The worst part about sugar (and especially paired with a low fat diet)? It makes you hungrier! I'm convinced it's the trigger for most binge eating and is responsible for most out of control eating.  Read this: (and if you have time, watch the imbedded video about sugar addiction and the evils of sugar:) http://howtothinkthin.com/. This is the same man giving a lecture that is in the blog above. I strongly encourage you to listen. It's eye opening. And said so much better what I am trying to say here.

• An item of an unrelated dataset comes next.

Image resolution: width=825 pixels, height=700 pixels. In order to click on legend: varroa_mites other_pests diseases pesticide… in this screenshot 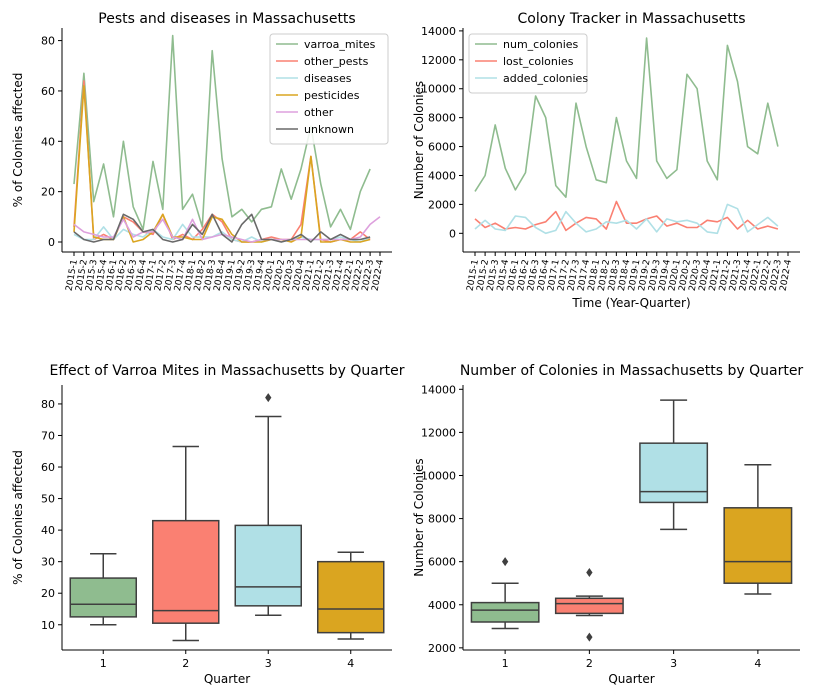, I will do `click(329, 89)`.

Why do I feel so strongly about it? Because I was/am addicted to sugar. It was destroying my health. I needed endless sugar highs to function.

I got the wake up call to change everything. And the first thing I gave up was sugar. And I gave it up only because I had sugar issues. I didn't give it up when I was losing weight a decade ago and I still had binge eating issues back then. Now I do not and I'm convinced it's the sugar.

Even when I'm done with this weight loss journey, and even though my blood sugars are perfect, I'm keeping my refined sugars low.

I'll be curious to see the follow-up studies to this. He's onto something and anyone who has given up sugar and realizes how much better they feel without it, will believe he's onto something too.

Me? With fruit I eat about 40-50 grams of sugar a day on average. In refined sugars I eat about 10 grams of refined sugar a day (at most).  And I will continue this way forever!

Stats for 2/7/12:

Highest Weight: 275  Now: 175.2 (yep, ovulation is over and scale is going down - phew!)

1 comment:

  1. Is there a yogurt you prefer?

    I found your blog by checking the sugar content of the yogurt I was eating!